Market principles begin to influence health care
Washington Business Journal - by Thomas M. Reardon and Rebecca L. Jackson Special To Washington Business Journal
For years now in health care, we have been grappling with a trilogy of issues which are inexplicably intertwined: cost, access and quality. If you squeeze one, it affects the other two in ways that are often unpredictable.
Managed care has reversed economic incentives and clearly had a salutary impact on costs. Squeezing costs has catalyzed massive integration in the health care industry, creating so-called integrated delivery systems prepared to be all things to all people.
Consumers have rebelled, rejecting the narrow access these systems contemplate. And newspapers are replete with anecdotal accounts of quality concerns.
In her wonderfully provocative book, "Market Driven Health Care," Harvard Business School Professor Regina Herzlinger paints a vision of how "focused factories" and consumer pocketbooks could help solve the access, cost and quality issues facing health care.
She analyzes the eye care industry, which, generally not reimbursed by third-party payers, is responsive to consumers on all three issues. Herzlinger suggests tax changes that could help harness the full benefits of a market-driven health care system by transferring purchasing power to health consumers.
Serendipitously, several developments may stimulate such a transformation without requiring a major tax overhaul.
First, health maintenance organizations are surging ahead with plans to become "access brokers" through open access plans with Internet and telephone triage demand and disease management programs that make the consumer the ultimate integrator of care.
Second, employers -- and now Medicare, the biggest payer of all -- have been moving from defined benefit to defined contribution plans.
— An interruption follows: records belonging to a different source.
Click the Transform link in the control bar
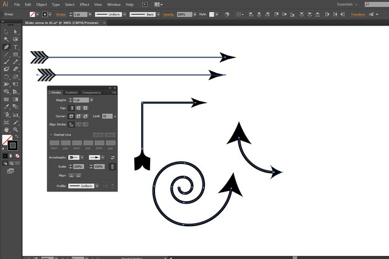The height and width of the screenshot is (259, 389). (x=358, y=14)
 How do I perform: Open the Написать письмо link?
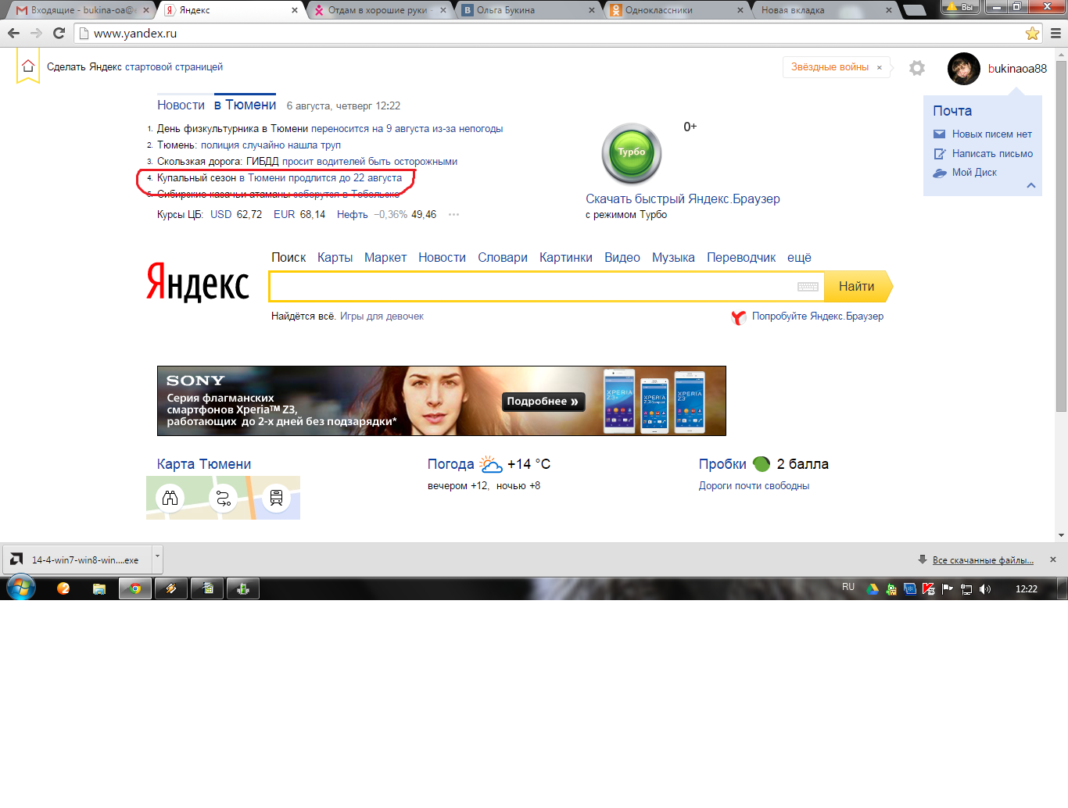point(992,154)
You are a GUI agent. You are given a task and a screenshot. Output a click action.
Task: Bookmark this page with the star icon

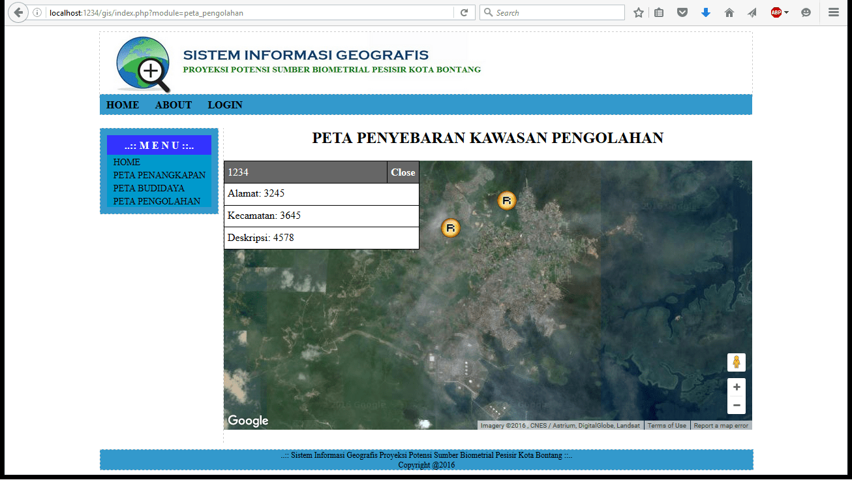639,12
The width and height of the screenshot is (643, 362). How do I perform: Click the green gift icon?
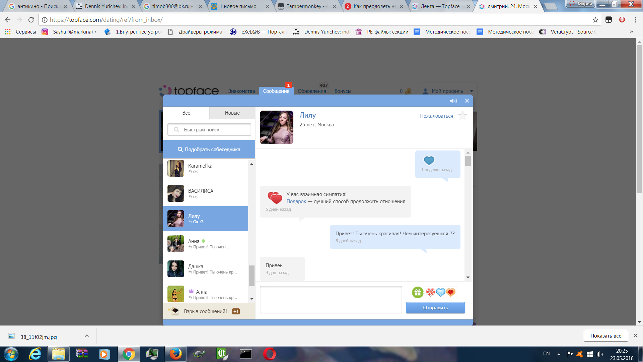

That shift will be profound. In essence, what both are saying is: "This is what we will pay. You choose how to spend it within certain parameters."
Third, even as integrated delivery systems are being cobbled together, niche players are emerging, even carving out core businesses such as cardiac care.
Health care is not consumer-funded, and never will be totally so. Nevertheless, market principles are beginning to apply to the vast health care market, presenting opportunities for first movers and challenges to established health care systems to transform themselves into supermarkets of consumer-focused niche products.
Thomas M. Reardon is co-chairman of the Health Law Section of Mintz, Levin, Cohn, Ferris, Glovsky, and Popeo PC in Boston. Rebecca L. Jackson practices in the firm's Washington office.